C’est au fond une histoire classique d’assurance : si une personne s’auto-assure, c’est-à-dire doit fait face sur ses ressources aux risques extrêmes qu’elle peut subir, elle doit avoir des fonds propres importants. Si elle s’associe à d’autres personnes qui subissent le même risque, son coût en fonds propres est bien moindre. Elle paie régulièrement une prime qui va alimenter un fonds collectif, ce qu’on appelle une assurance[1].

Il en va pour les particuliers comme il en va pour le système financier international.

Les pays émergents sont souvent sujets à des crises de paiement. Ils l’ont été à intervalles réguliers : les années 80 avec la crise latino-américaine, la fin des années 90 avec la crise asiatique, et bien sûr la débâcle de la grande crise financière ouverte en 2008. Le graphique qui suit, tiré du discours de Mark Carney fait en 2019 à la conférence annuelle, dite de Jackson Hole, des banquiers centraux, montre à quel point ces crises de paiement sont liées à l’afflux de financements internationaux.

Les capitaux rentrent facilement, les entreprises locales s’endettent en devises sans couverture de change, et, en cas d’environnement plus incertain, les capitaux ressortent aussi facilement et les entreprises ne peuvent plus se refinancer. Un assureur assez efficace, c’est le FMI, comme on vient de le voir récemment dans le cas de l’Argentine. Avec tous les problèmes liés à l’assurance, notamment l’aléa moral (Allo FMI ! Bobo !).

Mais cet assureur a été dans le passé un assureur trop directif, imposant des politiques trop souvent erronées, trop en phase avec les intérêts des grands pays de la planète. La crise asiatique de la fin des années 90 a pour cela été révélatrice et a conduit à une remise en cause, à une délégitimation du FMI comme instance de régulation macroéconomique mondiale.

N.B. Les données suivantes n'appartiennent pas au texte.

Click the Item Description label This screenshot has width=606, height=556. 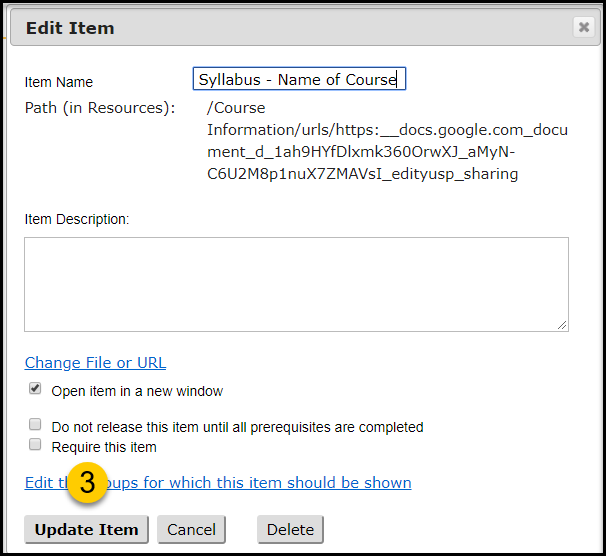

Les pays, bien sûr en premier ceux qui le pouvaient aisément, s’en sont détournés ou plus exactement n’ont plus voulu jouer le jeu. La solution, dans ce cas, c’est l’auto-assurance, c’est-à-dire pour un pays l’accumulation préventive de réserves de change, ce qui suppose une politique d’exportation à outrance, au détriment de la consommation intérieure, pour faire face aux aléas pouvant arriver.

On le voit nettement sur ce second graphique, tiré de la même source, qui montre à quel point les réserves du FMI ont décru par rapport au stock de réserves de change détenues par les pays.

Les réserves de change sont passées de 5% à 8% de la somme des engagements extérieurs des pays entre la fin des années 1990 et leur pic de 2012 ; les réserves permanentes du FMI de 1% à 0,4% sur la même période.

La conséquence de ce refus de l’assureur public est un excès de réserves de change logées dans les pays, des réserves qui d’une part seraient mieux utilisées ailleurs, de l’autre ont l’effet fortement négatif de provoquer une véritable chasse aux actifs sans risque (safe assets), à savoir la dette souveraine à court terme des États-Unis et des grands pays de la zone euro et du Japon, dans lesquels sont investis les réserves de change. C’est bien cette chasse qui pressurise à la baisse les taux d’intérêt au niveau mondial.

Mark Carney estime qu’il est possible de réduire d’un facteur trois le stock de réserves si le mécanisme assurantiel via le FMI redevenait le canal privilégié.

Cela suppose évidemment un FMI qui regagne en légitimité. Il y a eu une certaine prise de conscience ces dernières années et l’institution s’est attachée à regagner en estime publique auprès des pays émergents. Le « chacun pour soi » dans un monde devenu plus incertain, exposé à des risques accrus (qu’on pense à l’enjeu climatique) n’est jamais une route très sûre.

 

[1] Hum ! il faut pour cela que le dommage lié au risque ne tombe pas en même temps sur chacune des personnes, ou alors, c’est à la compagnie d’assurance d’avoir de gros fonds propres.